* Set task 1
Answer these questions about the forum thread on boiling wort:
(a) How long did the first boil last?
(b) How much did the turkey fryer setup found on craigslist cost?
(c) What size chest freezer was bought for $60?

* Document passage
^^^^^^^^

So, without going out and buy a propane burner..

How important is it to get a long rolling boil? It just seemed that it wasn't boiling fast and furious. It is a new stove and has a very large cook area for the big pot. I just think the stove top is designed not to get too hot. Truthfully I think the old calrod elements were faster.
Thanks for your input!

1st boil = 45min (covered)
2nd boil =1 hour (covered)
time to get wort to boil = over 1/2 hour (uncovered)
boil time with wort = 1 hour (covered only periodically)
4 hours of boiling.....
 
Its very important for a good rolling boil. The point being that the bittering hops are not water soluble. The rolling boil helps the acids come out to help bitter the beer.
 
It might take a while, longer than you want but you will eventually get a boil no matter the cook top. If you have a grill, buy a propane stand setup from lowes, usually like 20-50 bucks and hook up your propane tank to it.
 
I don't get the cover thing. I don't think you can get a reduction with the lid on? I just did a full 6 gallon boil on my stove. Aluminum pot for one and I had it sitting in the middle of two burners. It worked out for me.
 
I had similar problems when I moved to larger pot. Ended up finding a turkey frier set-up on craigslist for $30. $20 for the propane and now I brew outdoors, which I find is preferable (as does swmbo).
I actually try to avoid the vigorous rolling boil - and my LHBS owner agrees with this practice.
 
Get an outdoor burner. Totally worth it.

A good boil is important. Burn off DMS. Apparently with the cover on the DMS stays trapped in as well and doesn't boil off, so you should boild without a cover. And there is a difference between a rolling boil, and too much of a boil. Once I hit the boil point, I turn my burner down quite a bit to maintain it, otherwise I'll boil off 2 gallons of wort.
 
Boil under a vacuum. :)

Brewing in SPAAAAAAAAACE!

Before I started brewing, I was tempted to get a turkey fryer setup but didn't jump for it. Now that I'm 5 batches in, I wish I had, because I'm ready to try my hand at BIAB
 
Craigslist is your friend. Just got an 8 cu.ft chest freezer (commercial grade) for $60.
 
you could always use a heatstick to supplement the cooktop. I like the outdoor option better, but it could work.
 
I might be crazy, but I'm betting your issue is thermal transfer, not quantity heat. If you were really desperate you could try a thin layer of wheel bearing grease spread on the underside of your brewkettle to improve transfer, as it retains viscosity even under extreme heat. There might be a small chance of fire and death, but since there is no flame I think you would be okay.

Is your kettle flat-bottomed? If it isn't, you're screwed no matter what.

^^^^^^^^

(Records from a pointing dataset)
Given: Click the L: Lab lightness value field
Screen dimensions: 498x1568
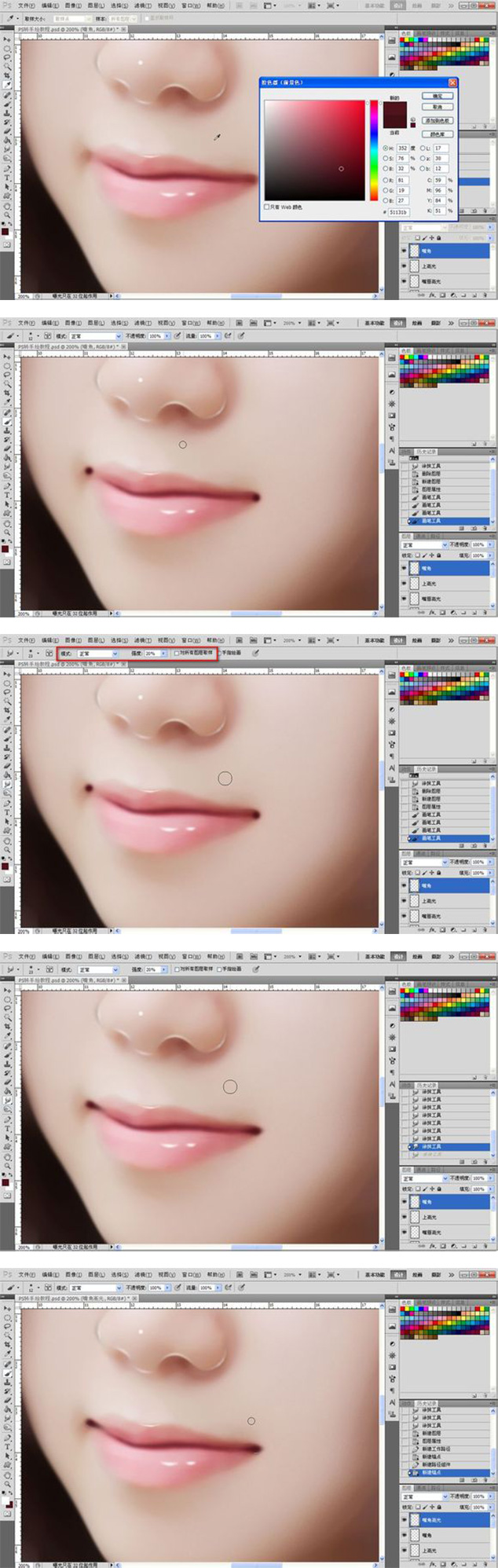Looking at the screenshot, I should pyautogui.click(x=440, y=148).

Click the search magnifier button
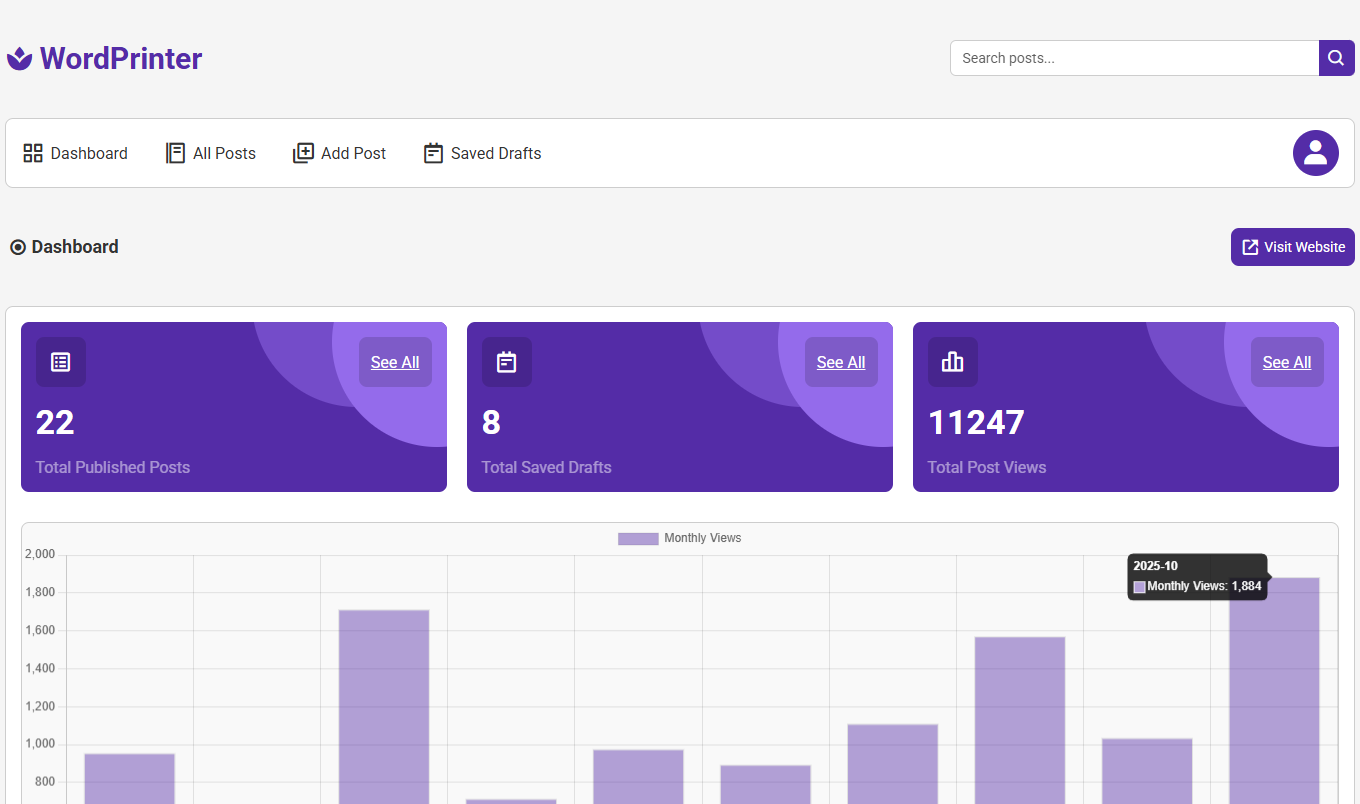(x=1336, y=58)
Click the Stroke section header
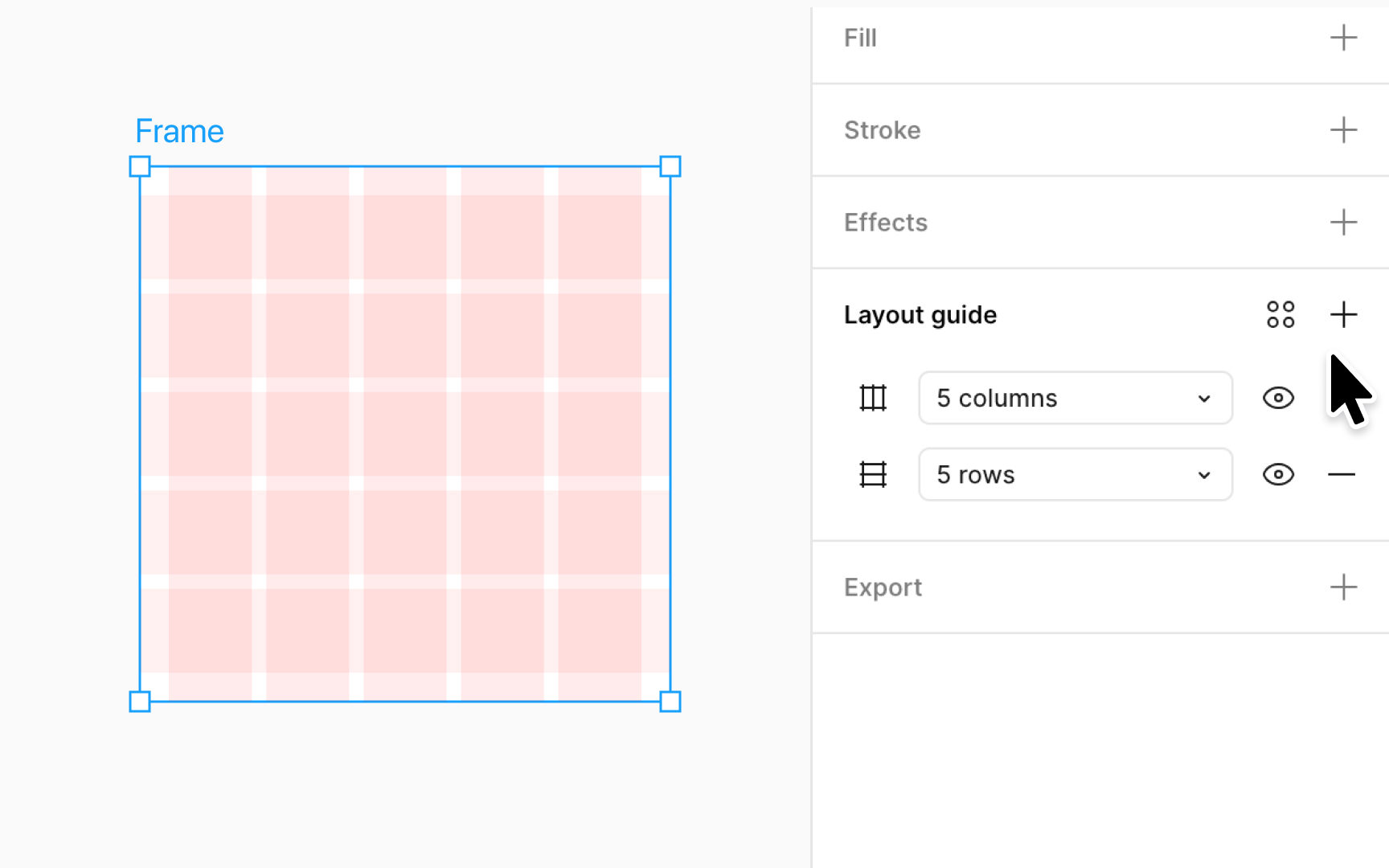Image resolution: width=1389 pixels, height=868 pixels. (x=882, y=129)
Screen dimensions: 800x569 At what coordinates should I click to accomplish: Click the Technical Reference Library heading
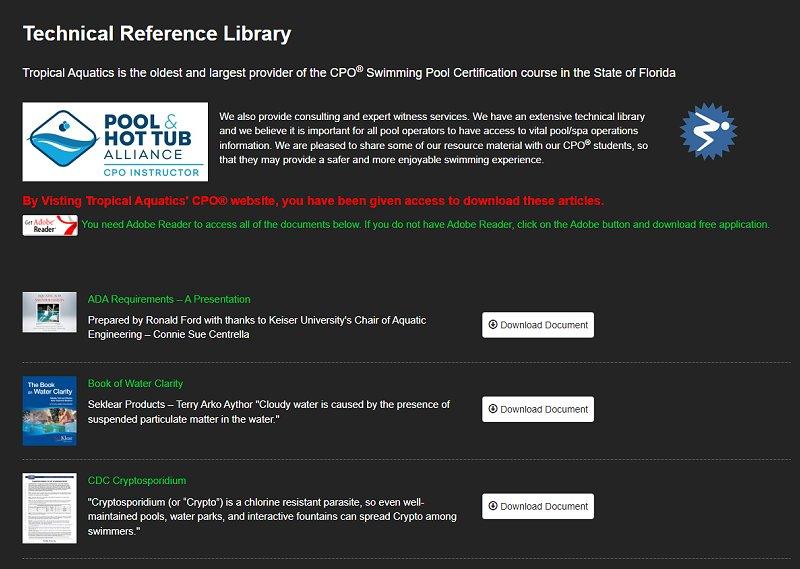click(157, 34)
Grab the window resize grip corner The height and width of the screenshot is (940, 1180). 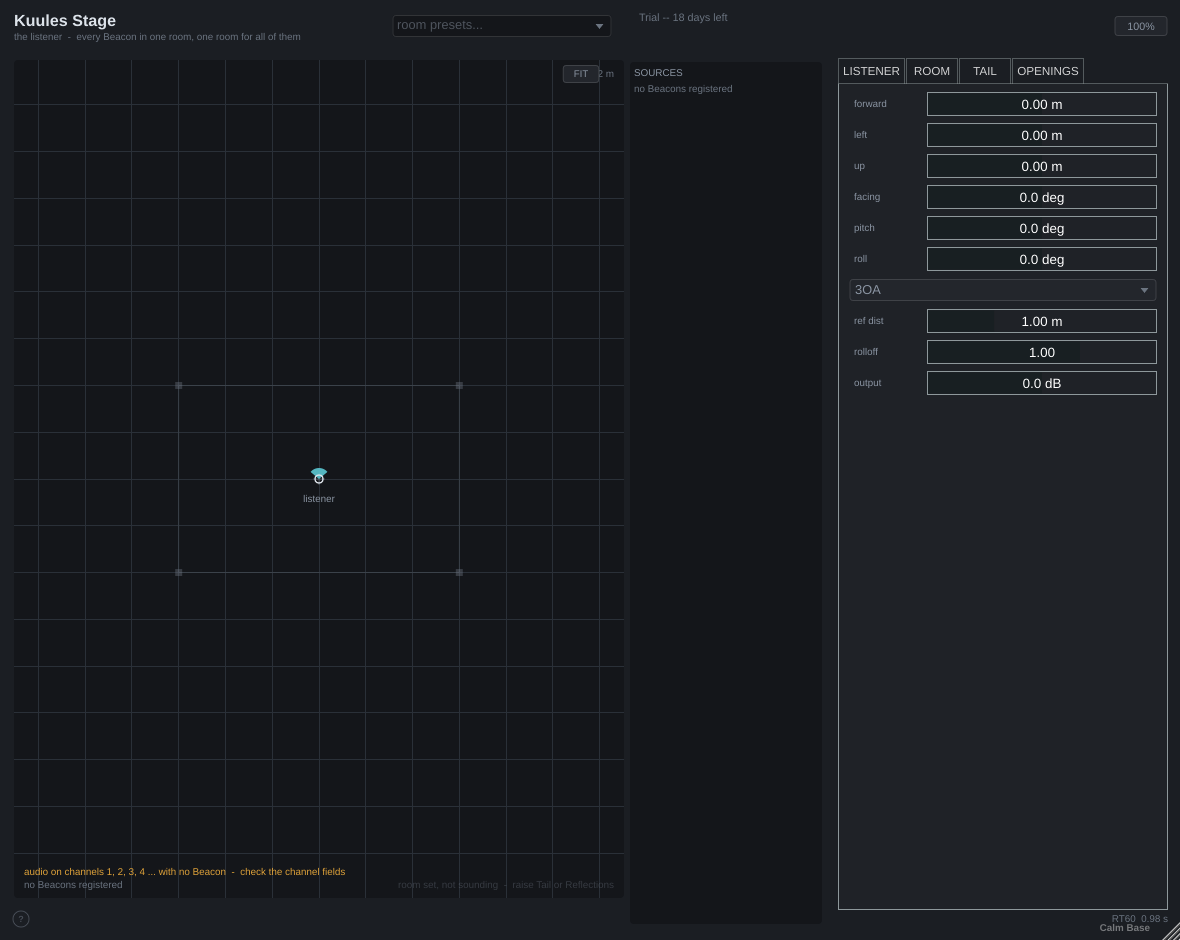(x=1171, y=932)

^^^^^^^^

* Set task 2
Rename "Screen dimensions" to "Screen size" in the part of the records that runs from the first line through the line containing "(x=1336, y=58)", changing nothing else. Leave out the pictures.

* Worked answer 1
(a) 45 minutes, covered.
(b) $30.
(c) 8 cu.ft.

* Worked answer 2
Given: Click the L: Lab lightness value field
Screen size: 498x1568
Looking at the screenshot, I should pyautogui.click(x=440, y=148).

Click the search magnifier button
(x=1336, y=58)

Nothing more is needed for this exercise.